Она глянула на Михалыча. Вон стоит, повелитель тисков и гаек. Сердцеед великий. А бабы крутят им всю жизнь, как хотят. Старый уже, а бежит на работу, как молодой, потому что жена гонит. Он бы давно у телевизора пузо належивал, да кто ему даст? Он думает, он сам себе начальник, а на самом деле – бабы.

И всегда так было и будет. И что он ей грозит, что уйдет? Иди давай, кто тебя держит? Только потом не подлизывайся, и грабалки свои не тяни. Щупай своих старух, это тебе само по возрасту, сивоусому.

Римма в душе ярилась, но опытным глазом оценить успела, что соли уже ведер с пять будет. Плюс те два, что в котельной… Почти восемь, норма. Михалыч, конечно, постарался. Но и Костик чего-то там натюкал, и она натерла. В Валериной помощи уже и нужды не было, сами управились.

А потому – можно было не сдерживаться.

Михалыч остановился и закурил. Сверху смотрел на Римму, ждал чего-то.

Чего?

Римма молча терла соль, уже спокойней. Работа почти сделана. Надо беречь силы.

В проеме между стеной и ширмой стояла темная полоса – день был на исходе. Еще начало пятого, но из сарая, освещенного, как солнцем, мощной лампой, ночью казалось все наружное пространство. Ветер выл и грыз углы, влетая в щели и шевеля ширму.

Изредка задняя стенка сарая вздрагивала, словно сарай хотел подпрыгнуть и улететь. Что-то трещало в отдалении и беспомощно звякало, а иногда ударяло глухим колокольным боем – бум-м!

– Я пойду, – сказал Михалыч.

В голосе – твердость. Готов к спору, к сопротивлению. И опять хочет последнее слово оставить за собой.

Дурачок.

– Иди, – отозвалась равнодушно Римма.

Хотя все-таки волновалась: хватит ли соли? На глаз почти достаточно, а начнешь собирать – ведра, а то и полутора не хватит. Бейся потом одной.

Но так надоело заискивать перед мужиками, подстраиваться под их настроение, что не хотела ни словом возражать.

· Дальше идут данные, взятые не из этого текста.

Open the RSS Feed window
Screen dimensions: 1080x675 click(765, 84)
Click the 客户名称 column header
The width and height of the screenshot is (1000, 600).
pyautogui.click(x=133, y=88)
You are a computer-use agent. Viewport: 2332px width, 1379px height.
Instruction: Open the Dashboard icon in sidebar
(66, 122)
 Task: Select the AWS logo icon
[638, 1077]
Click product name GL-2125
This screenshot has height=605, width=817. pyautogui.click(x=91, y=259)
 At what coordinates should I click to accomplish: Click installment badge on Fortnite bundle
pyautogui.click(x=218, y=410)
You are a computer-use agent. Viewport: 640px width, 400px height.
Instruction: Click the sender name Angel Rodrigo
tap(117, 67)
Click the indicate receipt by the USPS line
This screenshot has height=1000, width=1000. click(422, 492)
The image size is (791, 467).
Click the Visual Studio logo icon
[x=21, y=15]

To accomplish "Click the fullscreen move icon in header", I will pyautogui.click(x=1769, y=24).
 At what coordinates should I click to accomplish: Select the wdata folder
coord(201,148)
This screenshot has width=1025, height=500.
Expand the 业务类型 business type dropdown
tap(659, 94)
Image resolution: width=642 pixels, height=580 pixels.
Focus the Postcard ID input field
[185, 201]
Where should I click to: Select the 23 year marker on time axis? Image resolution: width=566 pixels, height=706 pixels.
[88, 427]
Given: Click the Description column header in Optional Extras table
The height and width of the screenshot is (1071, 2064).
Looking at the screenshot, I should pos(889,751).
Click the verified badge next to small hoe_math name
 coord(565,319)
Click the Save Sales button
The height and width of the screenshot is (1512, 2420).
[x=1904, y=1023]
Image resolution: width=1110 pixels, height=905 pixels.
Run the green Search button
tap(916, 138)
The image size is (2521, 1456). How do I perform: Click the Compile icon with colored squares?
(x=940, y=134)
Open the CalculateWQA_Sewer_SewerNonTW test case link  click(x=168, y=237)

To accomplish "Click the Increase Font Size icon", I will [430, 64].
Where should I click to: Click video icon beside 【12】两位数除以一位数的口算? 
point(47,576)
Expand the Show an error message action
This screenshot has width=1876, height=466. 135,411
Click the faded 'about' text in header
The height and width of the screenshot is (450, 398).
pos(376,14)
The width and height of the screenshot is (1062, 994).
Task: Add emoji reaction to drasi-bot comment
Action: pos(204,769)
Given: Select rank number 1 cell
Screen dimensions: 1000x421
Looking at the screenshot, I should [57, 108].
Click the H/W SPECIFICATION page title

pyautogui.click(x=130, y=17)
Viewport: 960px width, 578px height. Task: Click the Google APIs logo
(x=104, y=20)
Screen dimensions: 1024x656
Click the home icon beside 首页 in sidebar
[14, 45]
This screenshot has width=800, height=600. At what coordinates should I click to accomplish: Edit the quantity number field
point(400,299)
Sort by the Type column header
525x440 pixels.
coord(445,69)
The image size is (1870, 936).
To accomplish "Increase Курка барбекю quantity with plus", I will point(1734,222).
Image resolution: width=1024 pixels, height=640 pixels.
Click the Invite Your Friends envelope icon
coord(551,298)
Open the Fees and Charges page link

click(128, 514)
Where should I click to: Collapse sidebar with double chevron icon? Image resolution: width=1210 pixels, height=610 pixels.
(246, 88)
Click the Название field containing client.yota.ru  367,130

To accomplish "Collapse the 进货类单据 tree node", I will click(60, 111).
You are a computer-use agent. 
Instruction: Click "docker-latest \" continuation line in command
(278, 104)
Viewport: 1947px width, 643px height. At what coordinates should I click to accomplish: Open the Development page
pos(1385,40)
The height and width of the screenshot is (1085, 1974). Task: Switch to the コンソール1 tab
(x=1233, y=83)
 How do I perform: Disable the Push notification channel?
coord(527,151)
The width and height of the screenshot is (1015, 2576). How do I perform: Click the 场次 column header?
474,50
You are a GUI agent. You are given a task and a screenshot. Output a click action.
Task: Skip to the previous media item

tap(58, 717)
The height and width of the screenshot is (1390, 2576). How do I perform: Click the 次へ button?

Хочешь идти – иди. Кто тебя держит?

– Там кой-чего доделать надо, – пояснил Михалыч, не дождавшись сопротивления.

– Ага, – как бы согласилась с ним Римма.

Он еще немного постоял и задом полез вниз. Было скользко, и Михалыч оступился на спуске, рванулся ногой вниз, раскорячился, как в нелепом танце, едва не упал.

Римма прыснула – он быстро обернулся к ней.

– Скажи Валере, что больше я за него работать не буду! – с перекошенным лицом выкрикнул он.

– Сам скажи, – огрызнулась Римма.

– И вообще, что за привычка: как что, так припахивать! – еще громче закричал Михалыч. – Что у меня, своей работы нет – чужую делать? Не мальчик, у меня все переломано, чтоб вы знали.

– Знаем, – басом отозвалась Римма.

– Знают они! – осатанел Михалыч. – Хрена я больше сюда пойду. Нос не покажу! Они отсиживаться будут, а за них тут паши.

– Ой, да иди уже, – сказала Римма.

– Пойду! – крикнул, но уже тише, Михалыч.

– Иди.

– Пойду.

Он вогнал острый конец лома в пол, приставил его к стене и быстро вышел. Лицо было злое, но и озадаченное – Римма заметила.

Не ожидал, что она так себя поведет. Независимо. Даже с вызовом. А как он думал? Расстилаться будет перед ним, за руки хватать, упрашивать? Не дождешься.

С улицы донеслись матерные выкрики. Должно быть, Михалыч споткнулся в потемках, и теперь отводил душу хоть на чем-нибудь.

Римма взглянула на Костика. Тот слабо улыбнулся.

– Замерз? – спросила Римма.

– Немного, – ответил Костик.

Было видно, что замерз. Кирку он еле таскал, от работы не грелся. А мороз жуть. Замерз, конечно. Нос весь белый, как голая кость из лица торчит. И плечики ежатся, собирая в узкую грудку остатки тепла.

Римме стало жалко его. Мальчишка совсем. Ровесник ее Сашки. Но Сашка – крепыш, а этот – чистый доходяга. Ему ли такая работа? Он, правда, столько и наработал… Но уже почти два часа на морозе, и кирку все же таскал.